In the world of industrial CFD, a 0.2% variance is often considered within the margin of numerical noise or experimental error, suggesting that for practical engineering purposes, the two methods are equivalent in their ability to predict global performance. The contours of the hill charts—showing the areas of optimal efficiency and the "drop-off" zones where the turbine performs less effectively—mirrored each other almost perfectly across both meshing workflows.
Industry Implications and Expert Analysis
The implications of this study are profound for the future of turbomachinery design. If an automated unstructured workflow can deliver the same accuracy as a manual structured one, the primary barrier to faster design cycles—meshing time—is effectively removed.
Industry experts suggest that this shift will lead to several key changes in engineering departments:
- Democratization of CFD: Highly automated meshing workflows allow engineers who may not be specialized "meshing experts" to perform high-fidelity simulations. This integrates CFD more deeply into the initial design phase rather than keeping it as a final validation step.
- Handling Complex Innovations: As designers explore non-traditional blade shapes, such as those made possible by additive manufacturing (3D printing), the ability to mesh complex geometries without manual topology definition becomes a competitive necessity.
- Optimization at Scale: With the time-per-mesh reduced from days to hours (or even minutes), companies can run much larger optimization loops. Instead of testing 10 design iterations, they can test hundreds, using genetic algorithms or machine learning to find the absolute peak of the hill chart.
Furthermore, the successful use of GPU acceleration in this study highlights a shift in the "cost of accuracy." Historically, high-accuracy simulations were expensive and slow. By combining automated meshing with GPU-resident solvers, the cost and time barriers are falling, allowing for more frequent and more detailed analyses throughout the product lifecycle.

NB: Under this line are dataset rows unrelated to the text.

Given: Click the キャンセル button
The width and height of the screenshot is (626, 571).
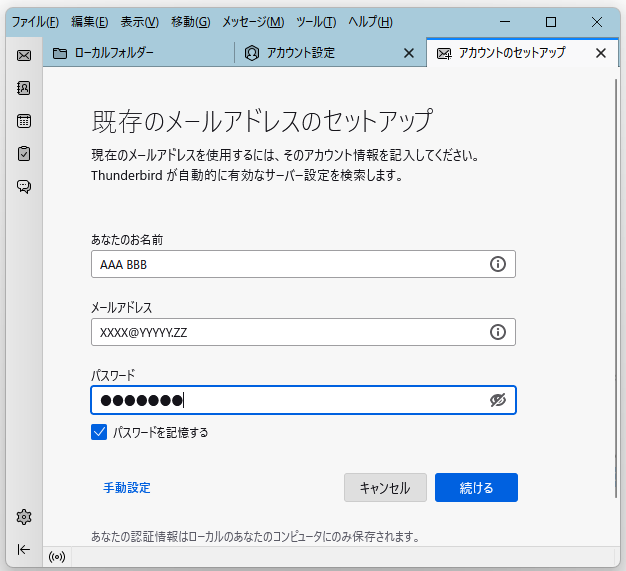Looking at the screenshot, I should [x=385, y=488].
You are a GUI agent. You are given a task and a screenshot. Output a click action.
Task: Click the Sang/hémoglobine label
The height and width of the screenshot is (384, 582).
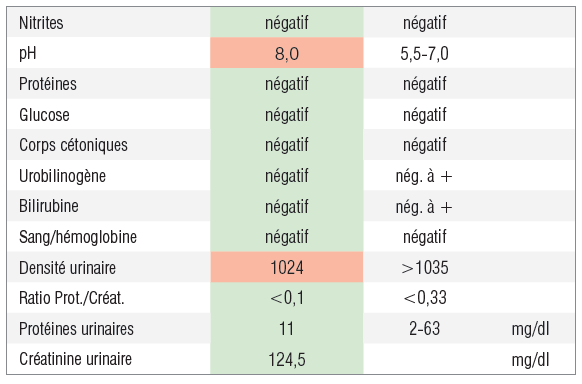click(78, 237)
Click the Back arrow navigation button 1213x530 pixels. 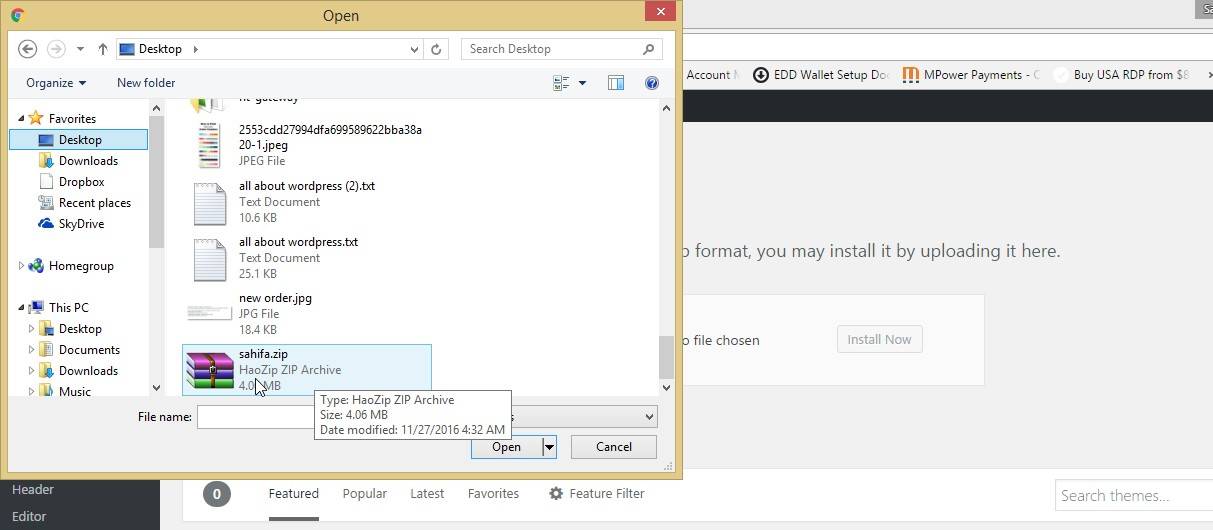click(x=28, y=49)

Broader Impact on Renewable Energy
Beyond the technical achievements, the ability to accurately and quickly model hydraulic turbines like the GAMM Francis Turbine has a direct impact on global sustainability goals. Hydraulic power remains a cornerstone of renewable energy. Improving the efficiency of these turbines by even a fraction of a percent through better CFD-led design contributes to higher energy yields and reduced environmental impact.
As the industry moves toward "digital twins"—virtual replicas of physical turbines that monitor performance in real-time—the need for fast, accurate CFD models becomes even more acute. A digital twin must be able to simulate various operational scenarios quickly to provide actionable data to plant operators. The S2V unstructured meshing workflow provides the necessary speed and robustness to support these real-time applications without sacrificing the accuracy required for high-stakes decision-making.
Conclusion
The comparative study of structured versus unstructured meshing in Cadence Fidelity CFD serves as a validation of modern computational techniques. By demonstrating that an automated S2V workflow can achieve a 99.8% match with traditional structured results, the study clears the path for engineers to adopt more efficient workflows. The transition from labor-intensive grid generation to automated, GPU-accelerated simulation represents a new era in turbomachinery design—one where complexity is no longer a bottleneck, and accuracy is more accessible than ever before. As the industry continues to push the boundaries of what is possible in fluid dynamics, the synergy between advanced meshing and high-performance solvers will remain the primary driver of innovation.